In the following, we briefly consider data protection primarily from the perspective of EU nations’ ethical conventions and legal regulations (EU GDPR). In other parts of the world, the relevant legal frameworks and ethics are generally either comparable to or less stringent than those in the EU. In general, online data collection is subject to the same legal and ethical principles applicable to any other research involving human subjects: Personal information should be processed lawfully, transparently, and fairly, collected and used only for clearly stated, valid purposes, limited to those relevant purposes, maintained accurately and up-to-date, retained only as long as necessary, and stored securely.

The exact details of certain aspects are debatable (including what constitutes “personal information”), and local laws and institutional regulations must also be taken into account. Nonetheless, in any case, what is relevant from a technical perspective, and hence to the present tutorial, is avoiding the unnecessary or covert collection of personal information, and ensuring the secure storage of any collected data. Regarding personal information, obvious examples include identity details such as a personal name or birth date, or a participant’s face visibly recorded in a picture or video. It is less clear whether certain types of physiological data (e.g., eye tracking or typing patterns) can be used for personal identification, especially when combined with other types of data.
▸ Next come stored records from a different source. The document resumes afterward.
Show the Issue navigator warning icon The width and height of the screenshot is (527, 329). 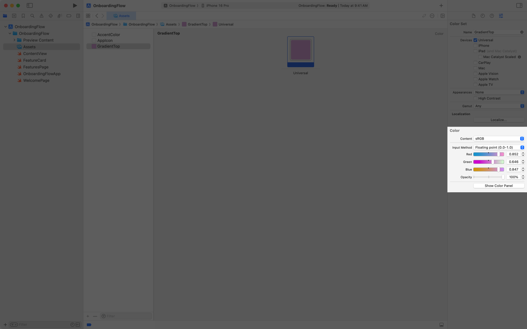coord(41,16)
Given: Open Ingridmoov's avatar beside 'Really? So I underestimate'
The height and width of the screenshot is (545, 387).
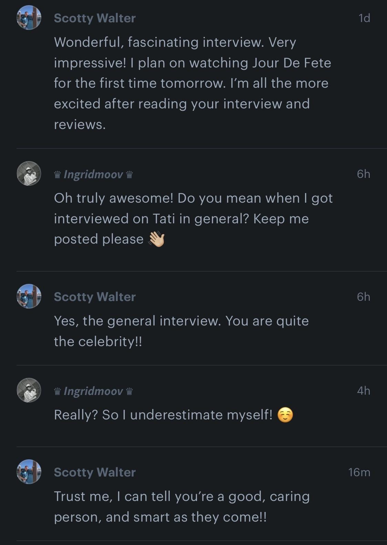Looking at the screenshot, I should pos(29,390).
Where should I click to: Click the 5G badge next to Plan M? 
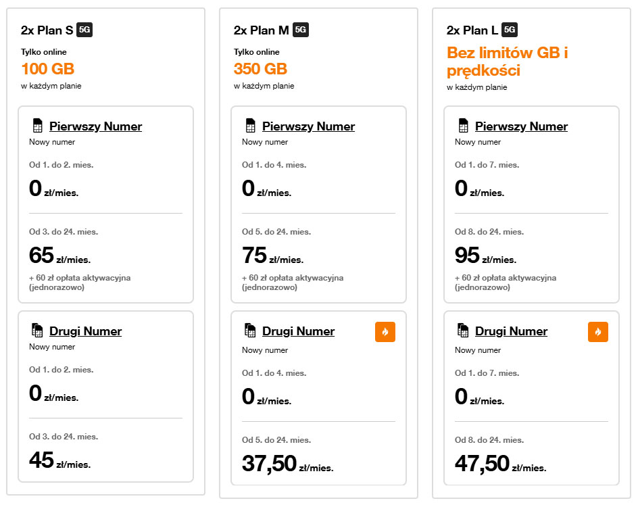tap(301, 30)
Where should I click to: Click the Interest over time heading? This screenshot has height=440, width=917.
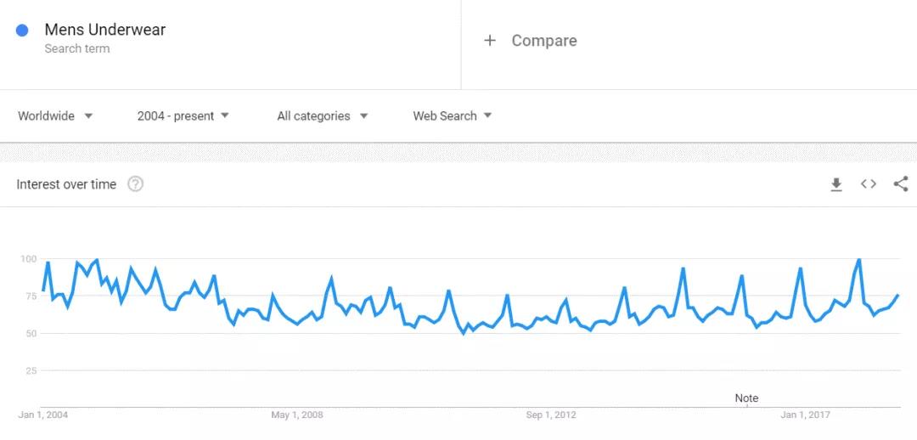pos(66,184)
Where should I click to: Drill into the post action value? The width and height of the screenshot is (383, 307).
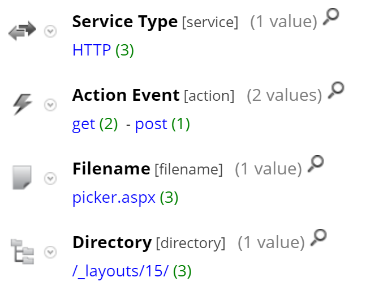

Focusing again on the technical side, browser information (e.g., user agent, plugins), IP (Internet Protocol) addresses, and cookies may each also be categorized as personal information, because, when combined with additional information, they could lead to personal identification. Therefore, such information should only be collected when truly necessary; when collected, participants should be informed, and the confidential data should be handled securely.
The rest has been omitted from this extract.